What is the maximum value for mapreduce.task.io.sort.mb? What is the maximum value for mapreduce.task.io.sort.mb? hadoop hadoop

What is the maximum value for mapreduce.task.io.sort.mb?


I realize this question is old, but for those asking the same question you can check out some of the bugs around this value being capped

http://docs.hortonworks.com/HDPDocuments/HDP2/HDP-2.1.3/bk_releasenotes_hdp_2.1/content/ch_relnotes-hdpch_relnotes-hdp-2.1.1-knownissues-mapreduce.html

BUG-12005: Mapreduce.task.io.sort.mb is capped at 2047.

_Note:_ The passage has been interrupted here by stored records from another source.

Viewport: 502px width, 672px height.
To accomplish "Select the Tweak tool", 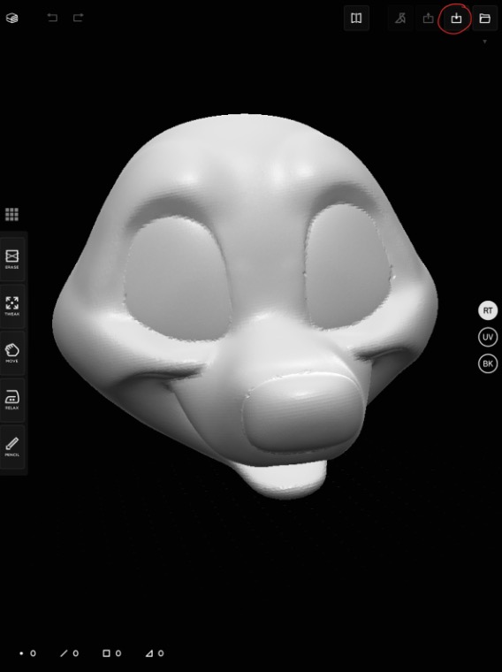I will [12, 306].
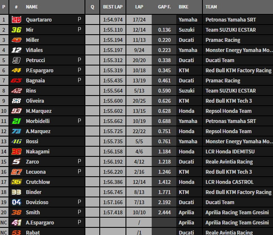Click Quartararo's number 20 badge
The image size is (273, 235).
(16, 19)
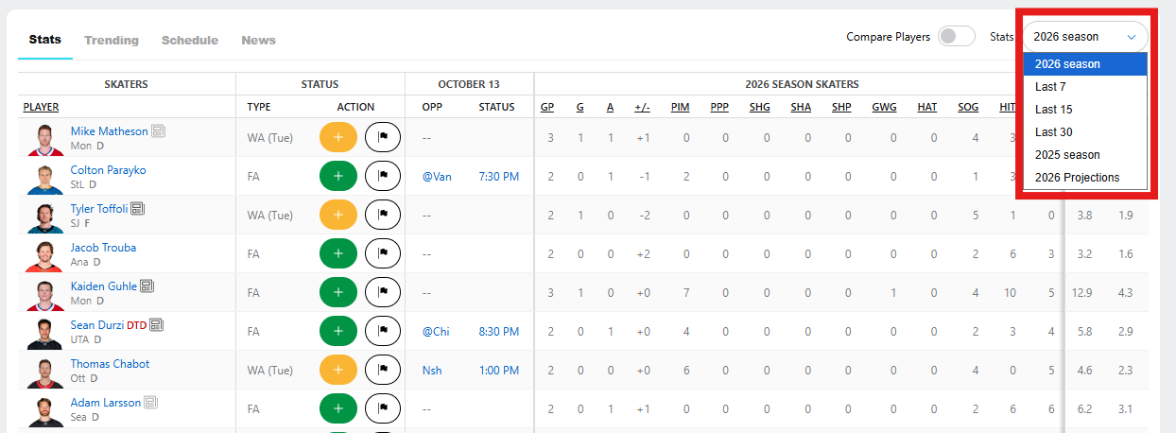Flag Thomas Chabot to watch list

click(x=382, y=370)
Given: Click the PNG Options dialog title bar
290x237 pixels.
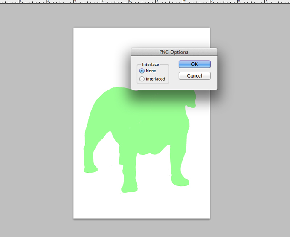Looking at the screenshot, I should 174,52.

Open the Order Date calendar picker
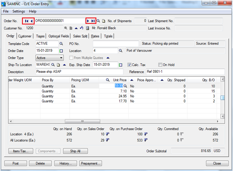coord(61,51)
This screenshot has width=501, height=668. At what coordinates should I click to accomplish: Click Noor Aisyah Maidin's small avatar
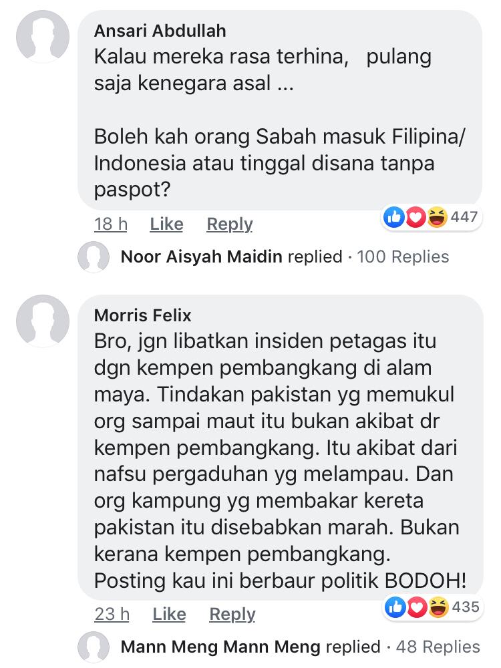pyautogui.click(x=94, y=257)
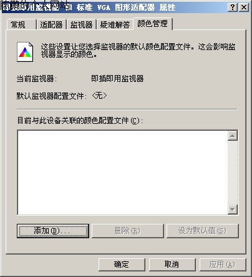
Task: Close the properties dialog with X
Action: pyautogui.click(x=244, y=8)
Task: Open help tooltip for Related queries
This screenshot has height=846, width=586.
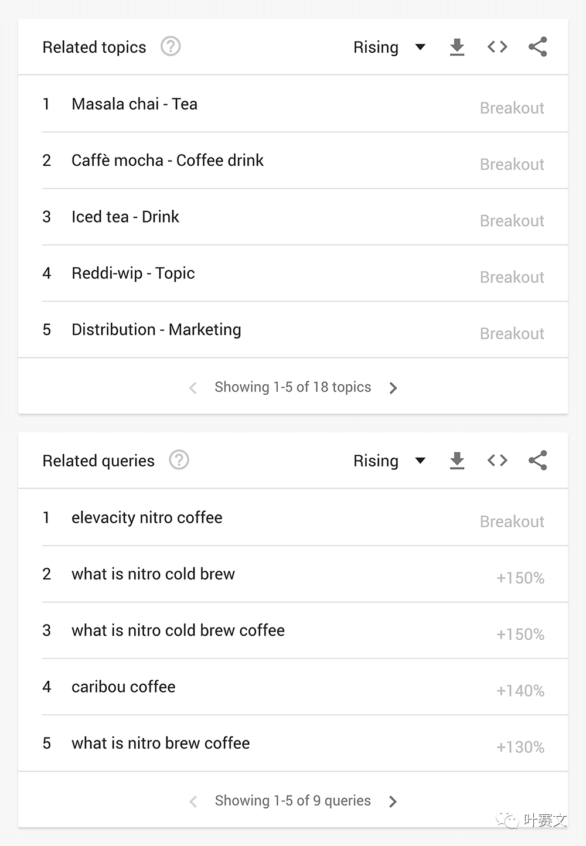Action: pyautogui.click(x=179, y=460)
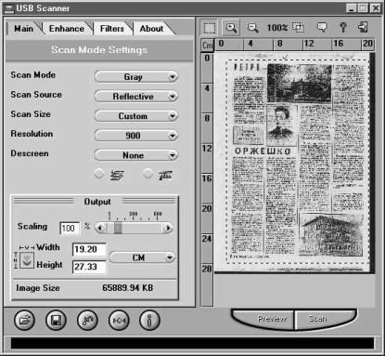The image size is (385, 356).
Task: Open the Scan Mode Gray dropdown
Action: point(136,76)
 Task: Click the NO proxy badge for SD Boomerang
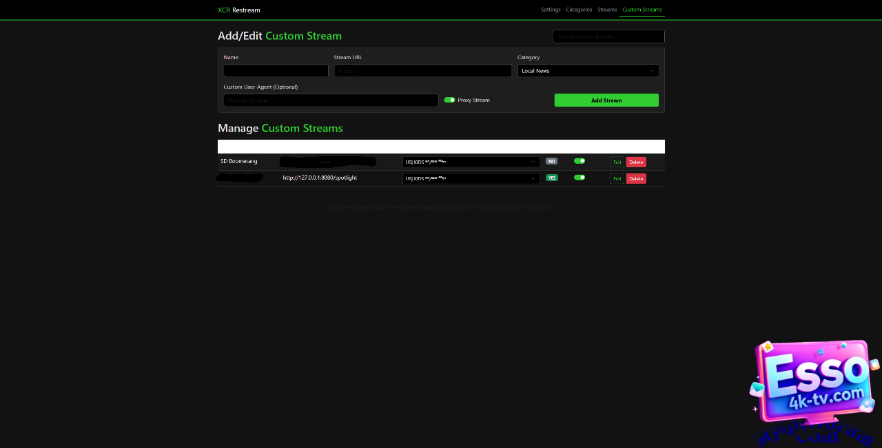[x=551, y=161]
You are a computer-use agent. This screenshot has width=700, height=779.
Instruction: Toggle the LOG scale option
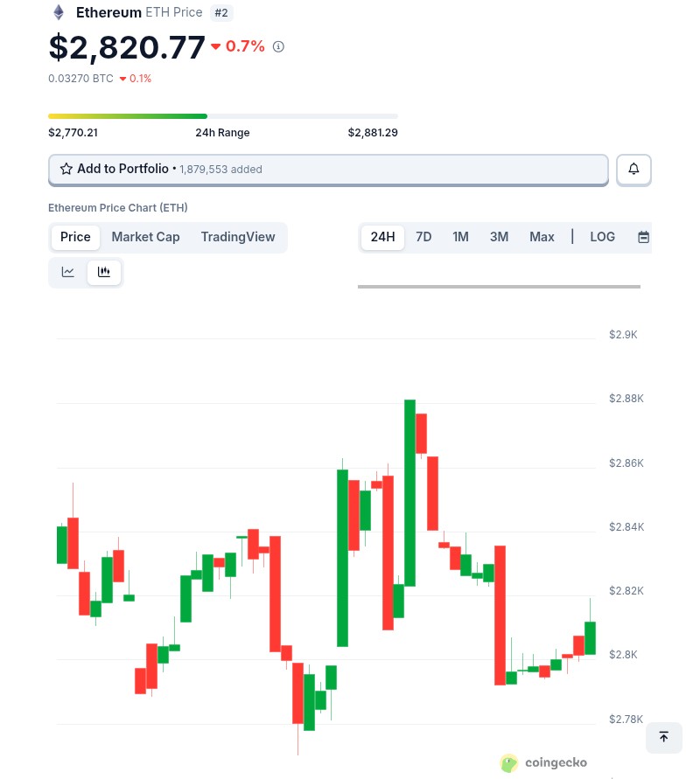602,237
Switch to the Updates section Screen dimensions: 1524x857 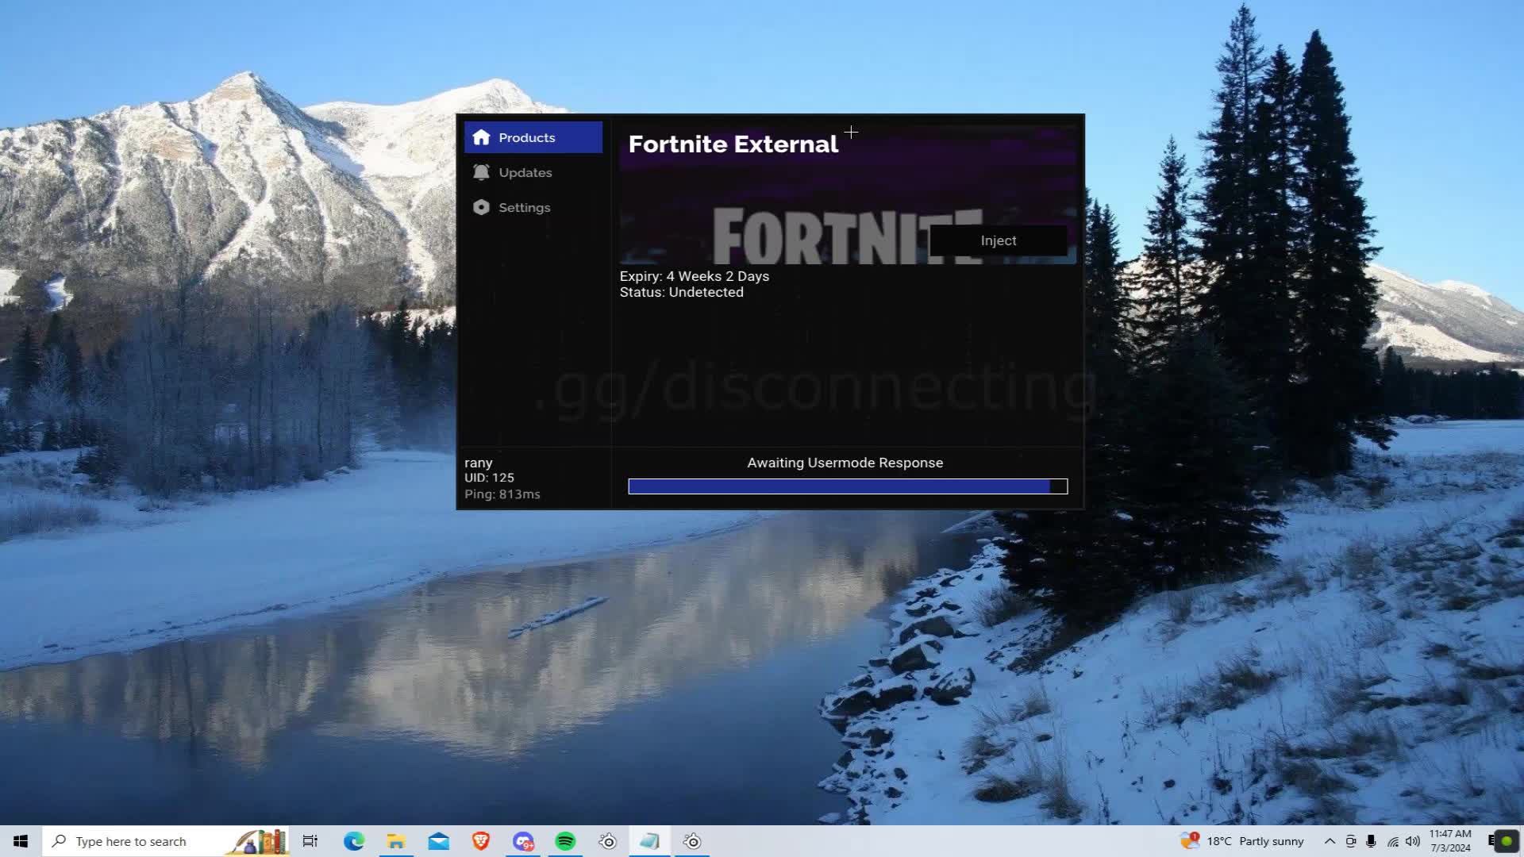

Problem: mapreduce.task.io.sort.mb is hardcoded to not allow values larger than 2047. If you enter a value larger then this the map tasks will always crash at this line:

https://github.com/apache/hadoop-mapreduce/blob/HDFS-641/src/java/org/apache/hadoop/mapred/MapTask.java?source=cc#L746


"mapreduce.task.io.sort.mb" is the total amount of buffer memory to use while sorting files, in megabytes. By default, gives each merge stream 1MB, which should minimize seeks. So you need to ensure you have 100000 MB memory available on the Cluster nodes.